INSTRUCTIONS TO FOLLOW:
Everything from the line containing "Given: Sort by the HORA column header" through the last line of the entries needs to be repeated exactly. Pictures must be left out.

MATERIALS PROVIDED:

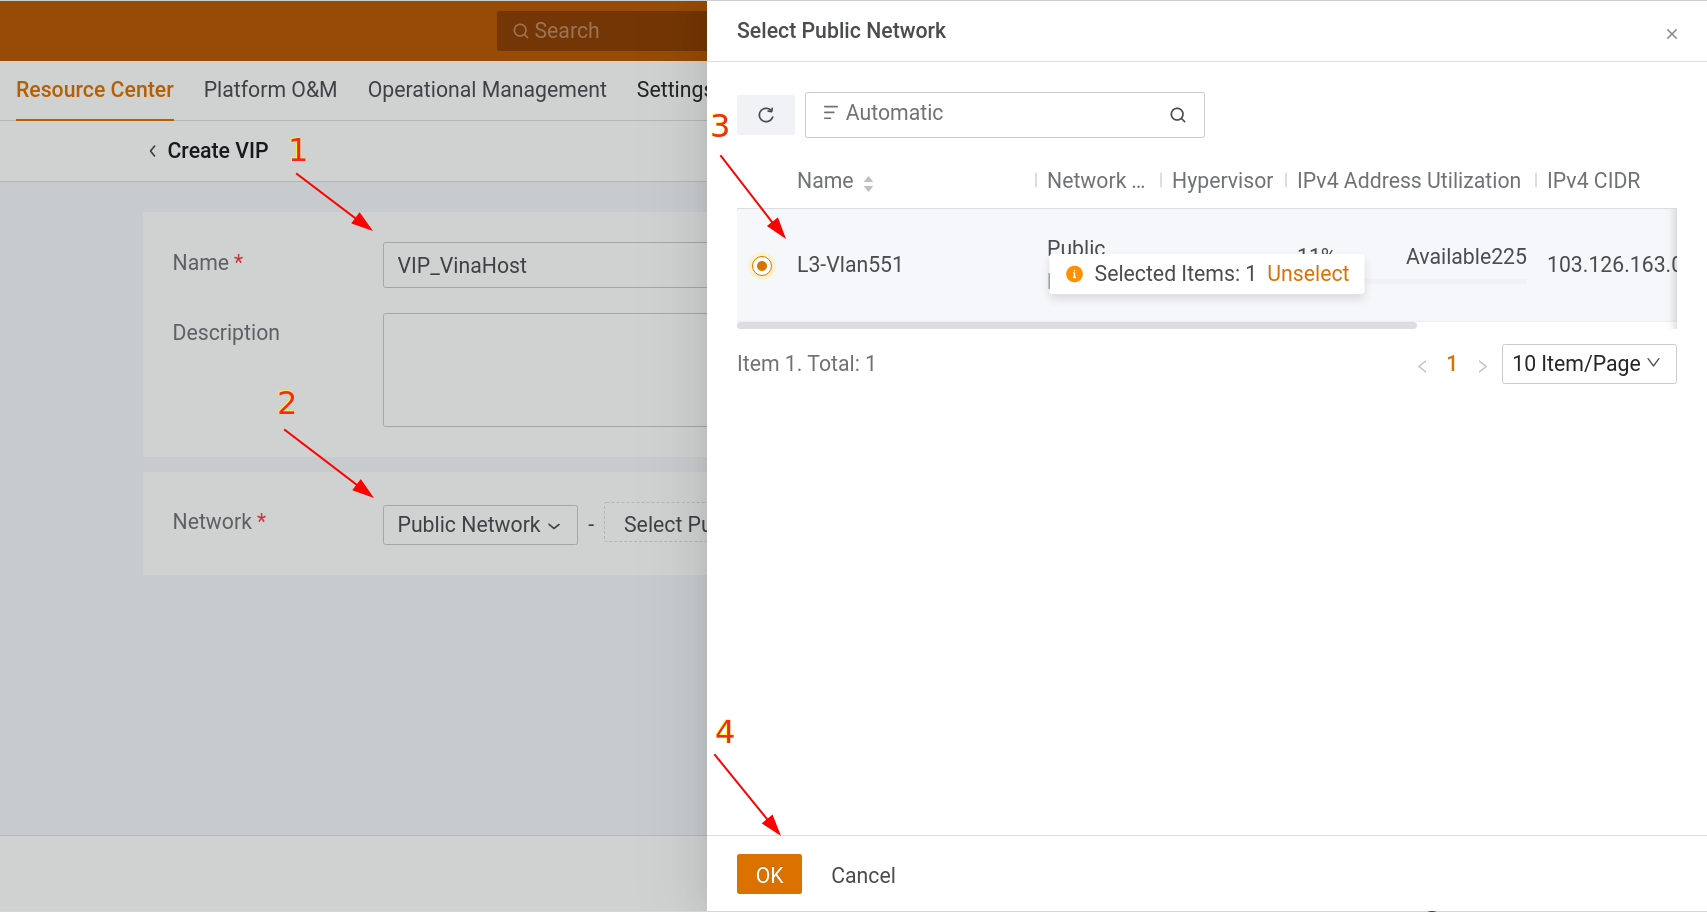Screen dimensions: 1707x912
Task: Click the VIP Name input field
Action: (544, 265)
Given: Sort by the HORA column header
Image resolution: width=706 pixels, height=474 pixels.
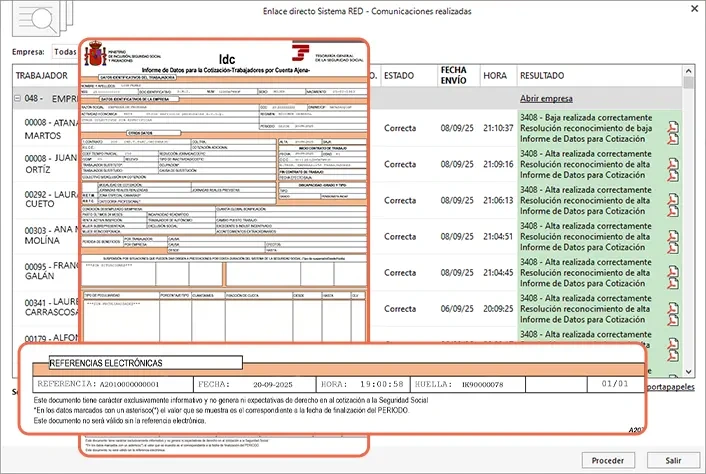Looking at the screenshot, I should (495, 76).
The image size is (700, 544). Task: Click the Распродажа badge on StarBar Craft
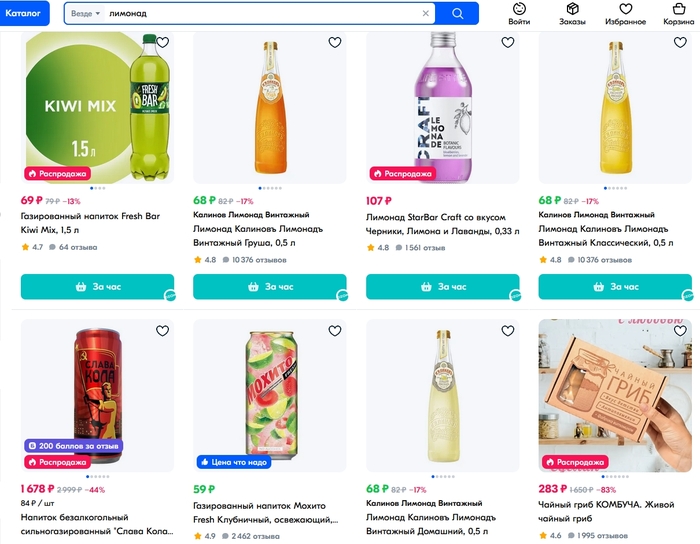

EXERCISE ANSWER:
Given: Sort by the HORA column header
Image resolution: width=706 pixels, height=474 pixels.
Looking at the screenshot, I should (495, 76).
The image size is (700, 544). Task: Click the Распродажа badge on StarBar Craft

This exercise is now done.